▶ **YOUR TASK**
Whenever a line in the entries includes the word "computer", copy that line out.
-- Opening Marker --
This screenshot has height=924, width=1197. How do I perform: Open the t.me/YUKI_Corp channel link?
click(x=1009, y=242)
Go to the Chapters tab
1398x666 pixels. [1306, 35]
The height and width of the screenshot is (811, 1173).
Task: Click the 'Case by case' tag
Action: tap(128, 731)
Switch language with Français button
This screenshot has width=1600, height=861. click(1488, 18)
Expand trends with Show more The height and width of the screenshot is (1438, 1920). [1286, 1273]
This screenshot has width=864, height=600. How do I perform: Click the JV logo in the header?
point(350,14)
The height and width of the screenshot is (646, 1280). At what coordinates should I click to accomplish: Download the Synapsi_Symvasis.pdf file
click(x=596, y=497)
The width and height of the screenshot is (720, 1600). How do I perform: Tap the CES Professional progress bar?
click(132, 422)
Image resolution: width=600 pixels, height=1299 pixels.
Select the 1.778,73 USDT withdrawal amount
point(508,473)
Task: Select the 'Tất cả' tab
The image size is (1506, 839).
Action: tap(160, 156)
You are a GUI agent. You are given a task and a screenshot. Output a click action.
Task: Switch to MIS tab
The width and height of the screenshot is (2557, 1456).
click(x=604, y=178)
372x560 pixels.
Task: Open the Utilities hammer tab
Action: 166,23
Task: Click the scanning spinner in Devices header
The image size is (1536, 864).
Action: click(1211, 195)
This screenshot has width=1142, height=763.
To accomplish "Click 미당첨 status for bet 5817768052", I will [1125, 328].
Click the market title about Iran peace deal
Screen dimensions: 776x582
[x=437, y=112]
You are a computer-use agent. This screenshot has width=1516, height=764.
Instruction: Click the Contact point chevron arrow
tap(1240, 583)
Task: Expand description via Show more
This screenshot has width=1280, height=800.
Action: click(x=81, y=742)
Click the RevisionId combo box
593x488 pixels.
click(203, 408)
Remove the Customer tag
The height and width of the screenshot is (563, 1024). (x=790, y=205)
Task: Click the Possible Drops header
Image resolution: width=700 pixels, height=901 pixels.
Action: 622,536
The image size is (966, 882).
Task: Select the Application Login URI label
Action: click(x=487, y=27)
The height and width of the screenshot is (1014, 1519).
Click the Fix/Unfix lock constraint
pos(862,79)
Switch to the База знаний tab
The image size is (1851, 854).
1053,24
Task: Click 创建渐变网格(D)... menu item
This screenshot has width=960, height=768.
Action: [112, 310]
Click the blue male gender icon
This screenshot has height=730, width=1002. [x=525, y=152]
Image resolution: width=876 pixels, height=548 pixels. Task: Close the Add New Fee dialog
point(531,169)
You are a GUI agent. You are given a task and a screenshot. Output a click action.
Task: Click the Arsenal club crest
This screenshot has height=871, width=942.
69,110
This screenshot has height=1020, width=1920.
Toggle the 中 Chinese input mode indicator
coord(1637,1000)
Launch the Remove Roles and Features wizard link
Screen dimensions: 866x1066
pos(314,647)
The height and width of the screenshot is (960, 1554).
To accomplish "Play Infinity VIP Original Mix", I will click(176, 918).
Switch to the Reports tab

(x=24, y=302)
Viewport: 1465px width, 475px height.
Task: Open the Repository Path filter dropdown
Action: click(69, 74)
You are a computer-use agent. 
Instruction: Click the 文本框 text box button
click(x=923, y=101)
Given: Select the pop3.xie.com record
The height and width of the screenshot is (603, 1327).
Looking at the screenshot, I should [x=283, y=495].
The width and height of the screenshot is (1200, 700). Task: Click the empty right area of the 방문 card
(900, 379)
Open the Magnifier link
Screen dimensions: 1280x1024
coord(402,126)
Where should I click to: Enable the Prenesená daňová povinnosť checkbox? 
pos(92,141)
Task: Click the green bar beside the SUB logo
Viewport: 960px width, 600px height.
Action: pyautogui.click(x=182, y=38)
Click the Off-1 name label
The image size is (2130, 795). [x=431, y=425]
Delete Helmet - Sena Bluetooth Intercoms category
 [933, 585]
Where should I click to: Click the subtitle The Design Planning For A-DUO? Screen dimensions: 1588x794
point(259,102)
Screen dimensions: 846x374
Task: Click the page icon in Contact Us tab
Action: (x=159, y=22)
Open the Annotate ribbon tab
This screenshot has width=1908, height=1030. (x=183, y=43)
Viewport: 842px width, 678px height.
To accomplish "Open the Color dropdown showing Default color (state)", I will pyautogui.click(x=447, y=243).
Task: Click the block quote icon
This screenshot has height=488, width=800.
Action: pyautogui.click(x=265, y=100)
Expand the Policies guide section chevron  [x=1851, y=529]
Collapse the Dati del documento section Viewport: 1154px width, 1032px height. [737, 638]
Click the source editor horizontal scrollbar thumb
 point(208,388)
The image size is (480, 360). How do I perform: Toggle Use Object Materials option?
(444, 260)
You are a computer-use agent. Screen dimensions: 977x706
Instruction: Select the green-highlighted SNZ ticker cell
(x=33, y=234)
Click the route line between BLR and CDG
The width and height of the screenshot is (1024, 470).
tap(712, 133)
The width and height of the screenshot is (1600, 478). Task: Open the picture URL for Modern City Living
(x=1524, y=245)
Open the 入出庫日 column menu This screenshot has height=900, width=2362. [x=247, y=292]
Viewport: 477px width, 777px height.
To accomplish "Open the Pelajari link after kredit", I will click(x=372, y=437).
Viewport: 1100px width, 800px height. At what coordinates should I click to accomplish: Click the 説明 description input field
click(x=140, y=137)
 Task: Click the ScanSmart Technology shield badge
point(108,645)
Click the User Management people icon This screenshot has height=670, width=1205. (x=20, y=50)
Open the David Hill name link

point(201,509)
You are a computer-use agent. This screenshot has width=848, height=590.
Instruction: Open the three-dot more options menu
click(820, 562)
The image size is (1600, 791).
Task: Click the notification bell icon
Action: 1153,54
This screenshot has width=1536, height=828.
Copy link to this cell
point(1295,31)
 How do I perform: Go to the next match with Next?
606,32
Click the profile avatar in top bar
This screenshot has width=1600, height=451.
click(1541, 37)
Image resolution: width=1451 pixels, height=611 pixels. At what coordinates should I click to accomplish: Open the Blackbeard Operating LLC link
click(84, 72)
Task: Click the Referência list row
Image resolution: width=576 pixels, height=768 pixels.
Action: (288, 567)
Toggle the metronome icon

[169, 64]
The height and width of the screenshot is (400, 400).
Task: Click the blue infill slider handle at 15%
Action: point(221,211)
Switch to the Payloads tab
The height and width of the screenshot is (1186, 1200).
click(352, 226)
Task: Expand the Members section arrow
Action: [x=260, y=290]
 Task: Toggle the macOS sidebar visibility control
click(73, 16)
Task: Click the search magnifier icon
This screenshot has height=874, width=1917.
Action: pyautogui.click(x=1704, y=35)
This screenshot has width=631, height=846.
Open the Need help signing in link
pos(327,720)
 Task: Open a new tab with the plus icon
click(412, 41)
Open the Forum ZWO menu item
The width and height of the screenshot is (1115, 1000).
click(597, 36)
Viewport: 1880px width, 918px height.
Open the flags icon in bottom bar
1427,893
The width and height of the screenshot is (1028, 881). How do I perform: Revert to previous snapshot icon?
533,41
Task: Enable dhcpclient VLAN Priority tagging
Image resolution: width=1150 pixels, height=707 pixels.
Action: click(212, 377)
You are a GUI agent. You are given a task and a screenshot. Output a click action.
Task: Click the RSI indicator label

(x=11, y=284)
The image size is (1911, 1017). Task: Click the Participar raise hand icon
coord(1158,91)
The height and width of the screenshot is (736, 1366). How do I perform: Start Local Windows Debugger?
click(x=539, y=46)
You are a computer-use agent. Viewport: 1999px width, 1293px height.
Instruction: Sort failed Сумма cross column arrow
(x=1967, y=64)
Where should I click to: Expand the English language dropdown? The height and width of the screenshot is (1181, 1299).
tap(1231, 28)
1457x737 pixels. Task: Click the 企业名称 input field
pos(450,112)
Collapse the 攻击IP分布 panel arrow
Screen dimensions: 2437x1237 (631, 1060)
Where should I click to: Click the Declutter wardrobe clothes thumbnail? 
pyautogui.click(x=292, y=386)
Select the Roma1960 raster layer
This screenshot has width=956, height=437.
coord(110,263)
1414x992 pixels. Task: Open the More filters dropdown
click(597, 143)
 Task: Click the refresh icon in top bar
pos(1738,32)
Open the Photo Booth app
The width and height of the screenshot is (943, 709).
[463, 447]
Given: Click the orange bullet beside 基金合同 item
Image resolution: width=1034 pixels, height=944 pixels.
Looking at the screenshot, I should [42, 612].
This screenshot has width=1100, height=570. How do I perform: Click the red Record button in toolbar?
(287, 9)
-- Closing Marker --
▶ **SOLUTION TO THE EXERCISE**
You are a computer-use agent. This screenshot has width=1516, height=764.
You are a computer-use agent. 
You are a computer-use agent. Screen dimensions: 977x706
You are a computer-use agent. This screenshot has width=848, height=590.
You are a computer-use agent. Viewport: 1999px width, 1293px height.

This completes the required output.